Ermenistan’ın coğrafyası da bu etkileyiciliği destekliyordu. Dağlar arasında yapılan bir yolculukta, birkaç saat içinde İsviçre’yi andıran yeşil vadilerden Arizona’yı çağrıştıran kurak arazilere, oradan da İskoçya’ya benzeyen manzaralara ulaşılabiliyordu. Meyve ağaçları, sebze bahçeleri ve her yemeğin yanında sunulan taze otlar, ülkenin mutfak kültürünü yansıtıyor; yoğurt benzeri ‘matzun’un farklı çeşitleriyle karşılaşmak mümkündü.
Ancak ülkenin asıl gurur kaynağı, yüzyıllara meydan okuyan manastırlarıydı. Gürcistan’daki fresklerle süslü, kuleleri büyücü şapkalarını andıran dini yapılar hayranlık uyandırsa da, Ermeni kiliseleri bambaşka bir etkileyiciliğe sahipti. Burada resimler yerine oyma taş haçlar – haçkarlar – duvarları süslüyordu. İnanca göre, renkli süslemeler dikkati dağıtırken taşın ebediliği ibadetin özünü yansıtıyordu. Bu haç motifleri bazı yerlerde asırlık, bazı yerlerdeyse sanki deftere atılmış satırlar gibi yan yana sıralanmıştı.

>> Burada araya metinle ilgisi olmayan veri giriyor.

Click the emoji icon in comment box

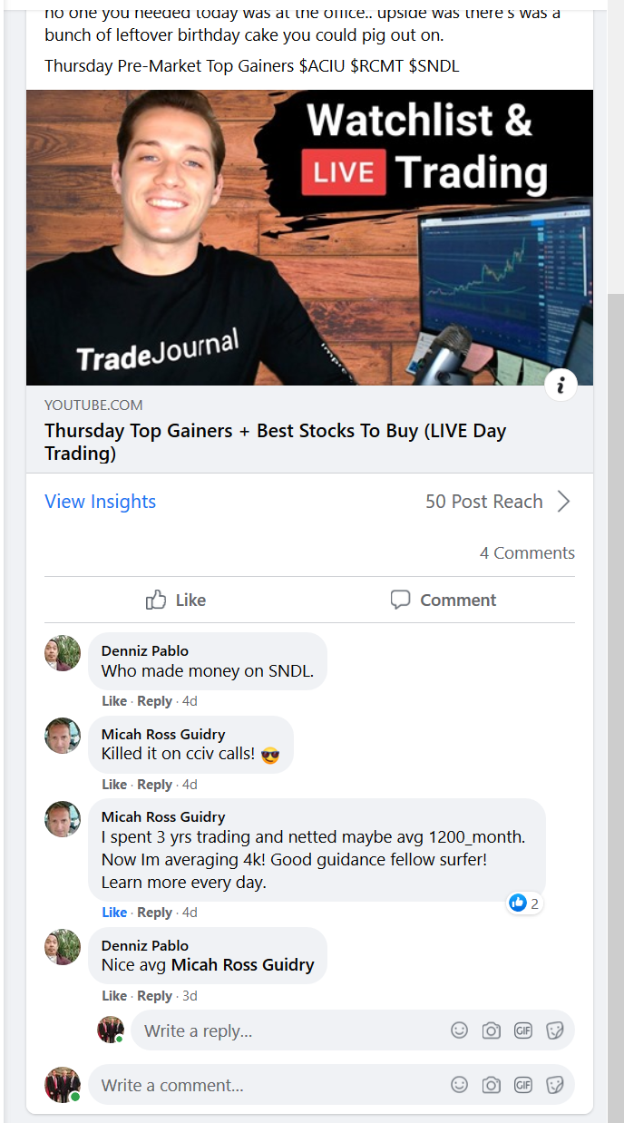coord(460,1085)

Ermenistan’da dini mimarinin büyüsü sadece süslemelerden değil, ölçüden ve doğayla kurduğu ilişkiden kaynaklanıyordu. Küçük ve yukarı doğru yükselen kiliseler, kayaların içinden çıkmışçasına duruyordu. 13. yüzyıldan kalma Noravank manastırı, kızıl-sarı kayalıklar arasında adeta çevresinin doğal bir uzantısı gibiydi. Tatev manastırı ise gri tonlarıyla daha sade, Kuzey Avrupa’ya özgü bir duruluğa sahipti ve uçurum kenarındaki konumuna dünyanın en uzun duraksız teleferiğiyle ulaşılıyordu. Bu yolculuk etkileyiciydi ancak hafif bir korku da barındırıyordu.

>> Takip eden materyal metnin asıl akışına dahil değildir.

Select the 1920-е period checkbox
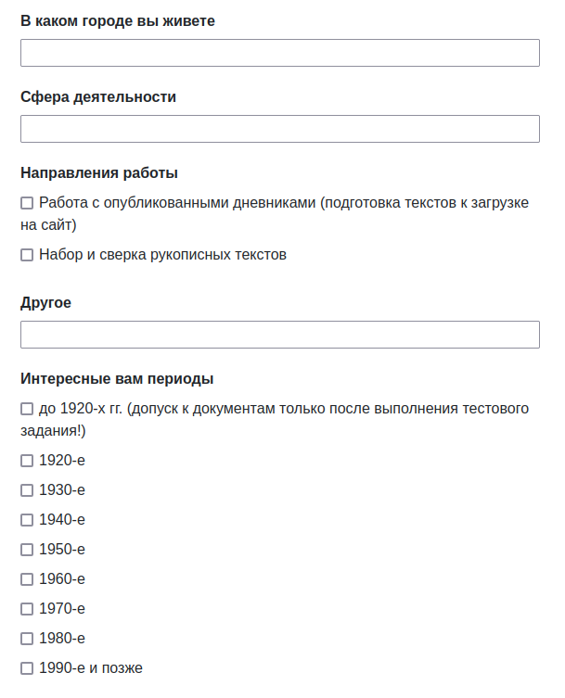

Yerevan yakınlarındaki Geghard manastırı, ziyaret ettiği yerler arasında kalabalıkla karşılaştığı tek nokta olmuştu. Kayalara oyulmuş bu yapı, zincirle bağlı çift aslan kabartmaları ve pençesinde kuzu taşıyan kartal figürleriyle süslenmişti. Manastırın taş duvarları arasında dört yerel müzisyenin seslendirdiği Ermeni halk ezgileri, yapının mistik atmosferiyle birleşerek ziyaretçileri büyülemişti.

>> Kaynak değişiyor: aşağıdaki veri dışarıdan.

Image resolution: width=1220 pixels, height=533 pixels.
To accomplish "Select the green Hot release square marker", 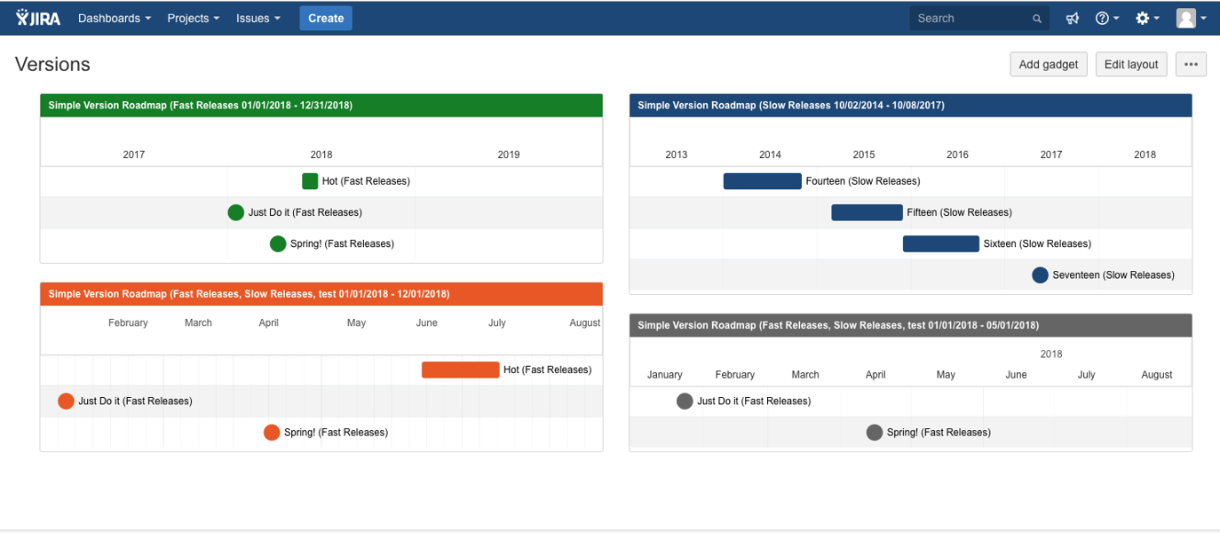I will pyautogui.click(x=310, y=181).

Murphy’e göre, Ermeniler müziklerine büyük bir gururla sahip çıkıyorlardı, ancak ulusal gururlarının başında konyakları geliyordu. Ziyaretinin en başında, Ermeni sınır görevlilerinden öğrendiği ilk şeylerden biri de, İngiltere Başbakanı Winston Churchill’in Ermeni konyaklarına duyduğu hayranlıktı.
Bu haber ermenihaber kaynağından gelmektedir.
Haber metninde yer alan görüşler haber kaynağı (ermenihaber) ve yazarına ait olup,
bolsohays.com sitesi haber hakkında herhangi bir görüş üstlenmemektedir.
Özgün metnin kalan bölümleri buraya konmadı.